» Selected passage
■ ■ ■

Mr Neeson also gets it wrong when he claims that the programme said Michael Collins was successful in having a republican constitution adopted for the Free State. In fact it said Collins was "pressing Lloyd George to accept republican proposals on a draft constitution for the new State."

Another of Mr Neeson's factual quibbles tells us more about his own position than it does about the programme. He complains that we stated that the Provisional government was "elected by the people."

Again, for the record, the statement in question was actually made by a survivor of the Civil War, retired Lieut Col Sean Clancy. He put forward the perfectly sustainable position that Ireland in 1922 had a government "elected by the people".

The members of the Dail had been elected by the people, the Government had been approved by those same members - a remarkably similar arrangement to that which still pertains in the Irish political system.

■ ■ ■

» Given material

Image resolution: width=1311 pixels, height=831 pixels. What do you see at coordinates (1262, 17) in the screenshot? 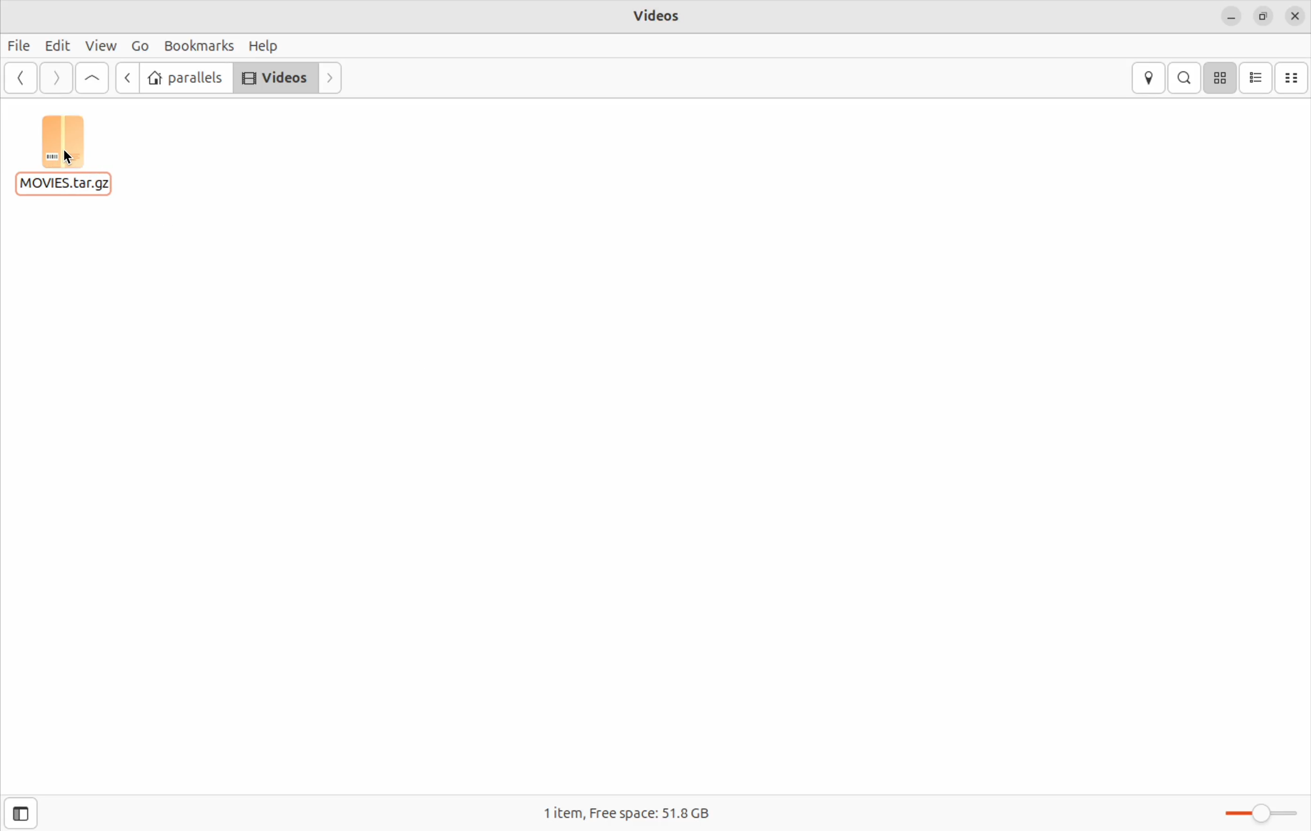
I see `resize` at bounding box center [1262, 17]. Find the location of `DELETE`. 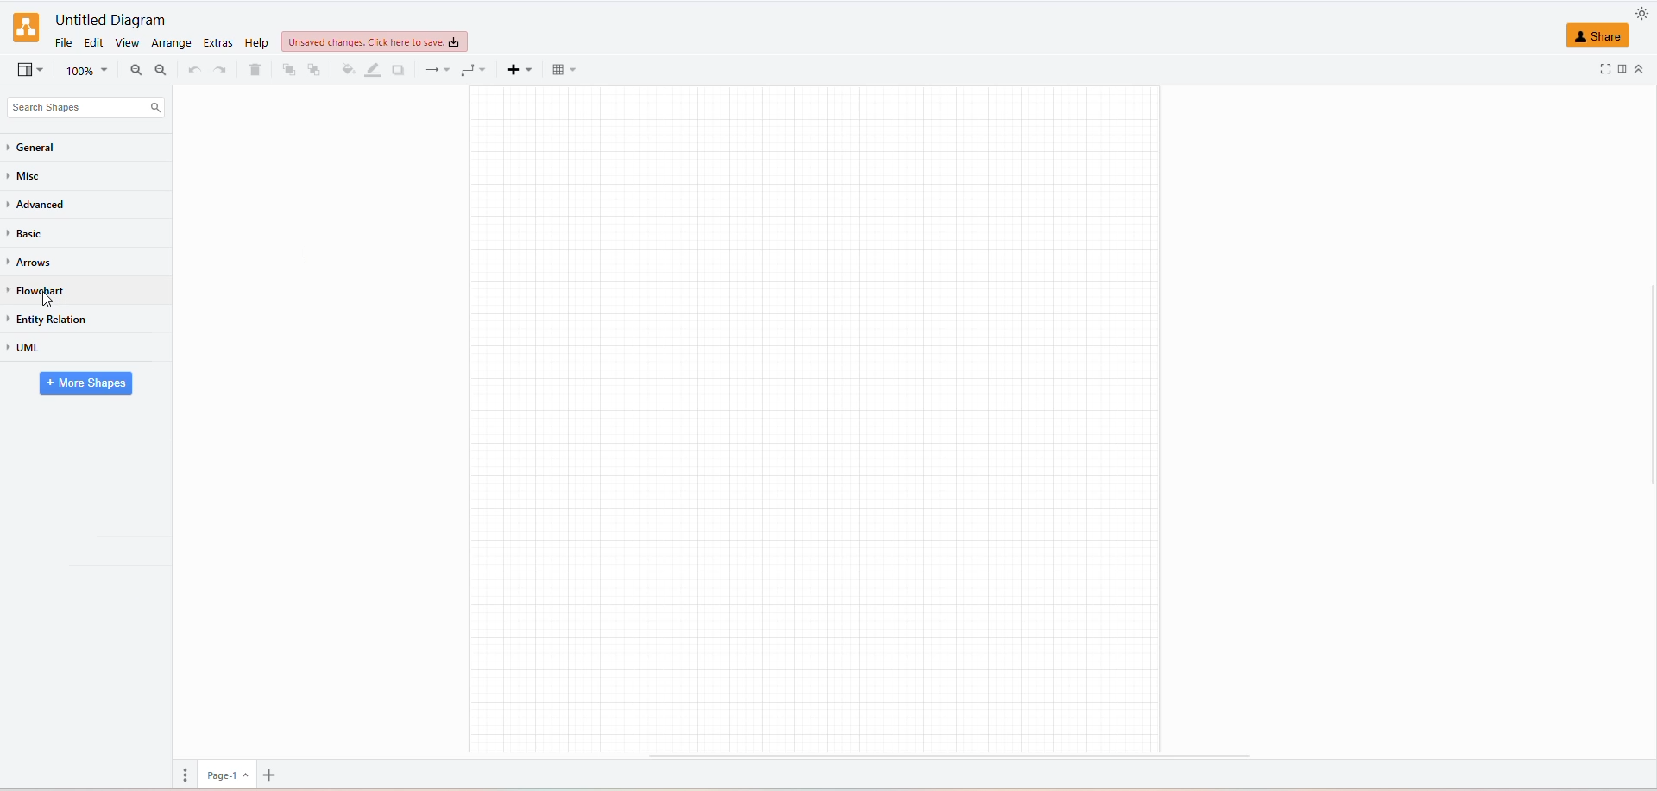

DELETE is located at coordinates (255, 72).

■ ■ ■

» Task set
1. Summarize the passage about Mr Neeson's criticisms in two sentences.
2. According to the passage about Mr Neeson's criticisms, who actually made the statement that Ireland in 1922 had a government "elected by the people"?
3. From the passage about Mr Neeson's criticisms, lift out the stretch from "Again, for the" through "Irish political system.".
The material above is separate from the passage about Mr Neeson's criticisms.

» Task-by-task results
1. Mr Neeson wrongly said the programme claimed Michael Collins got a republican constitution adopted for the Free State, when it actually said Collins was "pressing Lloyd George to accept republican proposals on a draft constitution for the new State." The statement that Ireland's government was "elected by the people" came from Civil War survivor retired Lieut Col Sean Clancy, and the passage defends it because the Dail members had been elected by the people and the Government had been approved by those members.

2. Retired Lieut Col Sean Clancy, a survivor of the Civil War.

3.
Again, for the record, the statement in question was actually made by a survivor of the Civil War, retired Lieut Col Sean Clancy. He put forward the perfectly sustainable position that Ireland in 1922 had a government "elected by the people".

The members of the Dail had been elected by the people, the Government had been approved by those same members - a remarkably similar arrangement to that which still pertains in the Irish political system.